Geotimes Logo ABOUT PEOPLE September 1996

The Association for Women Geoscientists has announced the four winners of the 1996 Chrysalis Scholarships. These financial aid awards are given to outstanding women graduate students in the geosciences who have experienced an interruption in their formal education and are in the final stages of writing their theses.
JEAN HEMZACEK LAUKANT is a Ph.D. candidate in the Department of Geological Sciences at Indiana University. She is interested in developing programs that educate the public, especially children, about the importance of determining the health effects of minerals.
SHAYMARIA SILVESTRI is a Ph.D. candidate in the Department of Geological Sciences at Rutgers University and plans to pursue a career in academia.
ARLENE COLLINS is an M.S. candidate at the University of Victoria, British Columbia, and is studying anoxic annually laminated sediments as an indicator of past climate change.
STEPHANIE MICKLE is an M.S. candidate at Wesleyan University and plans to pursue a career in secondary-school education.

The Society of Independent Professional Earth Scientists (SIPES) installed its 1996-97 officers: ARLEN L. EDGAR, president; SCOTT LAURENT, vice president; PERRY O. ROEHL, vice president of natural resources; ROBERT D. COWDERY, secretary; and JAMES H. HENDERSON, treasurer.
Newly elected board members for the society include JAMES S. CLASSEN, H. RUDY PARKISON, PAUL M. STRUNK, and DONALD C. WAMBAUGH.

The Illinois State Geological Survey awarded PAUL B. DUMONTELLE the honorary title of Principal Engineering Geologist Emeritus for distinguished public service throughout his 33-year career with that organization. DuMontelle, who retired from his position as head of the Survey's groundwater and geotechnical group in April, has coordinated projects for the Central U.S. Earthquake Consortium of State Geologists and conducted research on mine subsidence. He is the current secretary of the Association of Engineering Geologists and will become vice president in October. He is also a member of the American Institute of Professional Geologists and a fellow of the Geological Society of America.

JOHN G. VEDDER, a recognized authority on Pacific margin geology and a scientist emeritus with the U.S. Geological Survey (USGS), was awarded the Thomas Wilson Dibblee Jr. Award. The honor recognizes excellence in geologic field mapping and commemorates the achievements of famous mapper Tom Dibblee.

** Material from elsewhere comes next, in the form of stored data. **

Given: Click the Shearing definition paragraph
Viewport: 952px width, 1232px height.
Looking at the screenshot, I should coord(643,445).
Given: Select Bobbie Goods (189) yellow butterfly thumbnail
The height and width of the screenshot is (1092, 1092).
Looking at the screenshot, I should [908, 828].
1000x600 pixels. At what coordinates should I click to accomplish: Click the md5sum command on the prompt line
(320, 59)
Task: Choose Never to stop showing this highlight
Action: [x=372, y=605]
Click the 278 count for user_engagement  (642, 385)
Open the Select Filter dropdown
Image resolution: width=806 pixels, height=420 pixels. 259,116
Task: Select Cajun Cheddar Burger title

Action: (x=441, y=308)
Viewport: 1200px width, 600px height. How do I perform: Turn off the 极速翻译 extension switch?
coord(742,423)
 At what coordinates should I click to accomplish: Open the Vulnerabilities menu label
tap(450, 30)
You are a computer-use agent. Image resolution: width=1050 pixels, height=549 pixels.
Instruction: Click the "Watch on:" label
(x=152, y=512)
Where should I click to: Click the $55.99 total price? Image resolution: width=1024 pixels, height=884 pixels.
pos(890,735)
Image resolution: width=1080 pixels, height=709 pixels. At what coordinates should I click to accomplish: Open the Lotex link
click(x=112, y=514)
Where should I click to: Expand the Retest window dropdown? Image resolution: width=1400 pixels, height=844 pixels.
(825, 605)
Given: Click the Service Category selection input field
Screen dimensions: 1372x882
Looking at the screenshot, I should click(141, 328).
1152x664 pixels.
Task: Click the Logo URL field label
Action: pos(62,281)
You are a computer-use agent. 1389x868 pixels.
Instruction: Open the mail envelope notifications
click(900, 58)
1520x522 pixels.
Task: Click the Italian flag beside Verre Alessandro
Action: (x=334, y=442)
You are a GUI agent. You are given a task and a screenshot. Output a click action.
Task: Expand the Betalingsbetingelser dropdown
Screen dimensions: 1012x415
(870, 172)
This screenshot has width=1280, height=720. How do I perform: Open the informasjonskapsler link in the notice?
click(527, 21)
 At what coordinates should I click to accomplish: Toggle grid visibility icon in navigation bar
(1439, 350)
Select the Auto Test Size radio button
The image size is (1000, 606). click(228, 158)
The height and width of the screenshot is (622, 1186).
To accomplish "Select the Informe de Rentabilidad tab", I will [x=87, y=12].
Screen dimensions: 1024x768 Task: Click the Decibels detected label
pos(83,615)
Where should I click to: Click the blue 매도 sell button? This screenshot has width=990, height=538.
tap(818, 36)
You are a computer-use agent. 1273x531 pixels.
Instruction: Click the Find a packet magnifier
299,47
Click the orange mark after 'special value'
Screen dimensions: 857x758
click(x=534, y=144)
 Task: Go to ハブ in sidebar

Vedder has conducted regional field studies on the North American and Asian continents for the USGS. His detailed geologic maps and scientific papers have contributed to the understanding of the stratigraphic and tectonic framework and petroleum potential of southwestern California and the adjacent continental shelf. He recently edited and contributed to a two-volume publication on the geology of the Solomon Islands arc in the southwestern Pacific.
Colleagues praised Vedder's leadership skills and his work on interagency committees. Most noteworthy was his role in the survey's investigation into the 1969 Santa Barbara oil spill. These research efforts produced an unbiased examination of the geological conditions surrounding the blowout and led to improved monitoring of offshore drilling.
"After years of reading and hearing that geologic mapping 'serves no useful purpose,' is an 'exercise in futility,' or is 'out of style,' it is truly gratifying to be the recipient of this prestigious award," stated Vedder at the 1996 annual meeting of the American Association of Petroleum Geologists in San Diego where the Dibblee Award was presented. Vedder is the fourth recipient of the honor.

OBITUARIES

GILLIAN HARWOOD, an international researcher of evaporite and carbonate sedimentation and diagenesis, was the first sedimentologist to relate the principles of sequence stratigraphy to evaporite basins. She received awards recognizing her research contributions from the American Association of Petroleum Geologists and the Geological Society of London. March 12.

RICHARD P. SHELDON, former chief geologist of the U.S. Geological Survey (USGS), was an authority on world phosphate resources. He directed the survey's research programs for energy and mineral studies from 1972-1977. His own research on phosphate deposits led him through Chile, the Middle East, Peru, Turkey, and parts of the western United States. Sheldon, who retired from the USGS in 1982, was a fellow of the Geological Society of America and the American Association for the Advancement of Science. June 8, in Washington, D.C.